Latigazos de imágenes
Darío Fritz
Puede que no sea a diario, pero la realidad pasa ante nuestros ojos en flashazos expuestos por las experiencias personales o las que nos traen otros. Dos tipos de fotografías para dar cuenta de miserias y crueldades y que nos pueden dejar perplejos o sensibles, pero nunca ignorantes. Esas cosas que no requieren del experto ni de lecturas abundantes para comprenderlas, llámese la guerra en Irán y el precio del petróleo, el racismo contra los migrantes, el costoso crédito bancario, la letra enmarañada de la reforma electoral o el desaseo de una fiscalía que se hace la zonza con las pruebas perdidas sobre las componendas políticas y policiales con criminales en la escena de la muerte de Nemesio Oseguera Cervantes.
De esos golpes de realidad explicados a latigazos de imágenes, da cuenta la fotografía de un niño palestino de ocho años con la cabeza protegida por la capucha de su abrigo, dos lágrimas que se esparcen entre el párpado y la comisura de sus labios, mientras una lastimadura reciente aflora sangrienta entre la nariz y el ojo derecho de una bella negritud.
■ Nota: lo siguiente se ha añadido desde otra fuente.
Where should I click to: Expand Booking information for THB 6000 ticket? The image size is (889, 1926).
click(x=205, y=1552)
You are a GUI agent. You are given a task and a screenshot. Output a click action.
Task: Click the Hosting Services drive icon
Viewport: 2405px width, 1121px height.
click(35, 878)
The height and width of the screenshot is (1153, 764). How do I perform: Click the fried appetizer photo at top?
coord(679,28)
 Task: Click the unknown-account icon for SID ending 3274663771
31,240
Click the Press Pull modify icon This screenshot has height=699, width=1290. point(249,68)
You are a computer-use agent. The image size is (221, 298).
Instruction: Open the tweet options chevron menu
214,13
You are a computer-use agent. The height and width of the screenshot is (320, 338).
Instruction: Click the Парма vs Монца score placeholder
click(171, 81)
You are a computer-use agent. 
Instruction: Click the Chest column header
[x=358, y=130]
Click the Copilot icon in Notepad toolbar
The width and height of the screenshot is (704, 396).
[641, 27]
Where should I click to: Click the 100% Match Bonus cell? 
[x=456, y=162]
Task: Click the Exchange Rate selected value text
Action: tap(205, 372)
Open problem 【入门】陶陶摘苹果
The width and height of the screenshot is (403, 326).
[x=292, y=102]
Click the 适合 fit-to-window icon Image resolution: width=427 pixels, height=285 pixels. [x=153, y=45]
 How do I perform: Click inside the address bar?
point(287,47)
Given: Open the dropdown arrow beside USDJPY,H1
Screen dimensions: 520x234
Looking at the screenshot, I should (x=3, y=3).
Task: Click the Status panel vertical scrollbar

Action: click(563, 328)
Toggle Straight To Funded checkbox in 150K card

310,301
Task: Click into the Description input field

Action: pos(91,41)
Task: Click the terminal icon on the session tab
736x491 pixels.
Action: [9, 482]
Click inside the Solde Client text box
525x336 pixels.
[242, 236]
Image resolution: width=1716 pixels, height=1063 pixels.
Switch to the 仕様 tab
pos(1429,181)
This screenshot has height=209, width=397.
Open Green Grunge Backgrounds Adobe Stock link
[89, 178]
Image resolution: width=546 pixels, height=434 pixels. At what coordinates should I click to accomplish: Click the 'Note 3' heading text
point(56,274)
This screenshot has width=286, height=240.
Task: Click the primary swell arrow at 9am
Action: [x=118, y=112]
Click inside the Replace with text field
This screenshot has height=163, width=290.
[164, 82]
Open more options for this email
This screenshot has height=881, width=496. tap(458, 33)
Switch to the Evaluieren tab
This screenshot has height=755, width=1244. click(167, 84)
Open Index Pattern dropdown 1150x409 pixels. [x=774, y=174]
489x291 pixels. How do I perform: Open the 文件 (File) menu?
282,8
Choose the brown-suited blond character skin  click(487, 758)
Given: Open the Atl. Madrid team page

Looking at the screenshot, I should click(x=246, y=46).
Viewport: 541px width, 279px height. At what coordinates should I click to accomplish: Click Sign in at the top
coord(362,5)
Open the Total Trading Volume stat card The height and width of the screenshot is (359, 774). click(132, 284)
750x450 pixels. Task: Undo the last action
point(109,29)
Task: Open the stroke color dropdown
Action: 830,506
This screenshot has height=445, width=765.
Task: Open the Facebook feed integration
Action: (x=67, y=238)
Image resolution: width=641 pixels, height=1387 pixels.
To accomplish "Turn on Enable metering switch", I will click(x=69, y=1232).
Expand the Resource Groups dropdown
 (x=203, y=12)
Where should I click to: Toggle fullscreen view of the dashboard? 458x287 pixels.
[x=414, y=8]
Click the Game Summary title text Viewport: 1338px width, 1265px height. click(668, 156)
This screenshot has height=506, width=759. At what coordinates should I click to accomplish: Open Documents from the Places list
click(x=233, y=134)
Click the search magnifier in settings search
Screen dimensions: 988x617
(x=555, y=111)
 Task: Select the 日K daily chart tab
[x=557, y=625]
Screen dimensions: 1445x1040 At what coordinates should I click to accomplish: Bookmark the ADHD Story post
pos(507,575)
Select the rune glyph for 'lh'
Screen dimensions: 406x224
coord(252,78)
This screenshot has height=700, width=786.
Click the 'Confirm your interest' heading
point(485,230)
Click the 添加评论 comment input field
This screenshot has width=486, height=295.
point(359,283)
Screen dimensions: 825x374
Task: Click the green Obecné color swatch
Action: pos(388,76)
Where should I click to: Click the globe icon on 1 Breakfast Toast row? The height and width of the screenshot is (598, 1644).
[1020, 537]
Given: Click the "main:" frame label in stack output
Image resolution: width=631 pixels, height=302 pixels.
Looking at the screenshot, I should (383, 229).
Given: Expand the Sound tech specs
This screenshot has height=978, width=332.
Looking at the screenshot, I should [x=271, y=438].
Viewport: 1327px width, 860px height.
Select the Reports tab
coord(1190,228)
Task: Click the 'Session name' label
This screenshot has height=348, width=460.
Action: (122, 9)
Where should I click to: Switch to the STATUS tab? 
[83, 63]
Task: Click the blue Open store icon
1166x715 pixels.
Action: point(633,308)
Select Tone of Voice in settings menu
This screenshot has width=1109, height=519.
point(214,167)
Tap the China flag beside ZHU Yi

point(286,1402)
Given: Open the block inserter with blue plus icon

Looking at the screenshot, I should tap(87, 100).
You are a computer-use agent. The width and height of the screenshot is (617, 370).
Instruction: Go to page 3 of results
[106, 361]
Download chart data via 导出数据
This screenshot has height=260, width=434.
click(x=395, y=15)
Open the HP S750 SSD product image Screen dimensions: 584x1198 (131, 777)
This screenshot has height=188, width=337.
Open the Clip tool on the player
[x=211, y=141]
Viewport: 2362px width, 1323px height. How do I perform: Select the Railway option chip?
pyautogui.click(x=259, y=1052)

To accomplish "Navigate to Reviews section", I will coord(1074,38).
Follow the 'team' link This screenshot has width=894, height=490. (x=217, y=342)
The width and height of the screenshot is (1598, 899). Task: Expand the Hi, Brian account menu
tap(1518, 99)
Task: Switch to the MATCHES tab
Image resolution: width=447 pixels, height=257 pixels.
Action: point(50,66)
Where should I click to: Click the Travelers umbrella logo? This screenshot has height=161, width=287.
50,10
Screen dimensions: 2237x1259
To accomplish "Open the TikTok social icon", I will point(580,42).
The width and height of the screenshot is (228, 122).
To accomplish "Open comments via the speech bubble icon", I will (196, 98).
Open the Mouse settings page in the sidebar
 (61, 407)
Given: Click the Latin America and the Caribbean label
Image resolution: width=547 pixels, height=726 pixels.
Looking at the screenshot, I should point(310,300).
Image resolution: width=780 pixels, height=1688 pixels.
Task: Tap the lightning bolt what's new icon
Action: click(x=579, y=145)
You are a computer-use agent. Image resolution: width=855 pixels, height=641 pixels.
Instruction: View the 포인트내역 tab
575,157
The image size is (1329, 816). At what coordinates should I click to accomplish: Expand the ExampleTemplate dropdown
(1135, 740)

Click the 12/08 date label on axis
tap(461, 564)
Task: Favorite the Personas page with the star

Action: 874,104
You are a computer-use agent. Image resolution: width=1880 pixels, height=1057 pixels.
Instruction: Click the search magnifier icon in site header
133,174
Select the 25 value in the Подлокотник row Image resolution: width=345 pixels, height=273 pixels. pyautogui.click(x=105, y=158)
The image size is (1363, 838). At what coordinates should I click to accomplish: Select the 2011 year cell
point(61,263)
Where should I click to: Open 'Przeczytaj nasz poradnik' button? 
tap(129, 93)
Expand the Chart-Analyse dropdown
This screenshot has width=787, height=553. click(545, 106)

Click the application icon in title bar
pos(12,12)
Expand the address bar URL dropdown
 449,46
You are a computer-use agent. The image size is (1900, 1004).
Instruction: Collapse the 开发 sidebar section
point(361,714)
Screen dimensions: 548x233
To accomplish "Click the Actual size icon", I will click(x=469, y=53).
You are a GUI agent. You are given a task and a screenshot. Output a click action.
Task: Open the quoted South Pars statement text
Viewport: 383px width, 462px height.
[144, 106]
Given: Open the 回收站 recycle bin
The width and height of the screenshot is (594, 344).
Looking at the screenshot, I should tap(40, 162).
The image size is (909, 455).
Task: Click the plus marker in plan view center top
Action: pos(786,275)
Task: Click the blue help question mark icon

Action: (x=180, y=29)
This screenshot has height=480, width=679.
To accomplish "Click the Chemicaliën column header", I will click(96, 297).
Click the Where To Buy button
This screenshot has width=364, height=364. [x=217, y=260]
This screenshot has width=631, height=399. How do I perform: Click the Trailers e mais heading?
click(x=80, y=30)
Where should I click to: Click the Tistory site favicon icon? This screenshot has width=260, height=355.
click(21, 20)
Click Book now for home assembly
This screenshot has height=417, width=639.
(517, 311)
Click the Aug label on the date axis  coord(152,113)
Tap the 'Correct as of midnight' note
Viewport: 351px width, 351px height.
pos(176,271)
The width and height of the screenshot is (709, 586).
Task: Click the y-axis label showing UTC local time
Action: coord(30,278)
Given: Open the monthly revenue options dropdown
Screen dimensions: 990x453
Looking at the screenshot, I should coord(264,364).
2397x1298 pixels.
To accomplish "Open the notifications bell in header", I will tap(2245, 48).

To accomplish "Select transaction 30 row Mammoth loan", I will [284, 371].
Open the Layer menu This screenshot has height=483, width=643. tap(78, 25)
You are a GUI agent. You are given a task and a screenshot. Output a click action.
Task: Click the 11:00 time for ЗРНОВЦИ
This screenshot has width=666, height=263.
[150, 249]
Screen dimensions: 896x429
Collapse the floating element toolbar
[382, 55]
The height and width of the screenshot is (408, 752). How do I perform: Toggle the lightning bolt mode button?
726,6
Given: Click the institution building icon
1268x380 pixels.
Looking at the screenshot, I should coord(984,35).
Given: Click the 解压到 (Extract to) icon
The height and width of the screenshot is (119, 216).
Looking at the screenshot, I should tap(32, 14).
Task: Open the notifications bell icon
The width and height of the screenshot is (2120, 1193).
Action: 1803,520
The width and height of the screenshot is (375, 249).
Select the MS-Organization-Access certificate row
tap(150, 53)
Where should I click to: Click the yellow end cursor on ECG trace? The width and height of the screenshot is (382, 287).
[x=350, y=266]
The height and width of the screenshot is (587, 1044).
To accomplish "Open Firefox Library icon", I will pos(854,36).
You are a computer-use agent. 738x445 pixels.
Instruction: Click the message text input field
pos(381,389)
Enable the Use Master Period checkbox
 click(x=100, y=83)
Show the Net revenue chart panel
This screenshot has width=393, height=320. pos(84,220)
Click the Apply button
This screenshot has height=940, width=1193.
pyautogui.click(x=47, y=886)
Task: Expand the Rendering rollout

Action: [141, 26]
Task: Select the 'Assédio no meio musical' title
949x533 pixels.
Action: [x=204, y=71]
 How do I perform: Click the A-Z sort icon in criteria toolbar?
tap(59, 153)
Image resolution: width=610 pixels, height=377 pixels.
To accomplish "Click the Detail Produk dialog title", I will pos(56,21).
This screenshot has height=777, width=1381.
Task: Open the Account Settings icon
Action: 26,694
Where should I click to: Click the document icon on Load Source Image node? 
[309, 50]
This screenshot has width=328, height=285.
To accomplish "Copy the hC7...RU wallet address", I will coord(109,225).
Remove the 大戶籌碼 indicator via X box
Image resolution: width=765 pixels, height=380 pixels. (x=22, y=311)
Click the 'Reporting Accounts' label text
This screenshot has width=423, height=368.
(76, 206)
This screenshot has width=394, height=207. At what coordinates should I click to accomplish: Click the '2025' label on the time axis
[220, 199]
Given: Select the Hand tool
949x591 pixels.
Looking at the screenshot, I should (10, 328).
En su mirada perdida no hay más que dolor y violencia para el resto de su vida. En el medio de la noche soldados israelíes han disparado al coche en el que viajaba junto a sus padres y tres hermanos. Solo sobrevivió junto a otro hermano de once años. Contarían luego que los militares los obligaron a observar los cadáveres de la familia, les tiraron de los pelos, se burlaron de ellos, los sacaron a rastras del auto. La salvaje impunidad de quienes se justifican por estar en guerra contra civiles, porque ese es el día a día en los territorios palestinos donde avanza la ocupación territorial de Israel.
Se trata de imágenes poderosas, como poderosa es la del niño ecuatoriano de cinco años, con gorro de conejo y mochila de Spider-Man, detenido por agentes migratorio del ICE en Minnesota, o la de hace algunos años del cuerpo de un niño sirio de tres años arrojado por el mar a una playa turca luego de naufragar el bote en el que viajaba con su familia de migrantes. Resumen la barbarie de decisiones tomadas en la frialdad de los escritorios gubernamentales por los que no se manchan nunca las manos con sangre.
La crudeza de tanto sadismo tiene su contraparte más sutil que no deja de contar de igual manera su carga de arbitrariedad y desprecio. Ya no es el relato de la fotografía oportuna reproducida en medios y redes, sino la experiencia de aquello con lo cual nos topamos en el día a día. La de los 3.9 millones de personas que en el país no saben leer ni escribir, los 12.9 millones de niñas, niños y adolescentes que hasta 2024 no contaban con adscripción o derecho a recibir servicios médicos, la escuela privada y su innecesario curso anual de prefirst para “adaptar” al niño antes de ingresar a primaria, el especialista que utiliza las instalaciones de un hospital público y cobra el procedimiento prequirúrgico, la del médico comerciante que resuelve con una operación lo que el tratamiento medicinal aconseja.
Imágenes de crímenes de odio, perversión e impunidad, en unas; imágenes las otras de desidia, incapacidades, oportunismo y desprecio por el otro. Todas con su carga de violencia propia. Desnudas. Sin sofisticación alguna para entenderlas. Se podrá comentarlas con alguien de al lado, maldecir, encender el televisor o el celular para distraerse con el futbol, la competencia culinaria, las ligerezas voluptuosas de las Kardashian, pero nada debería ser igual ya.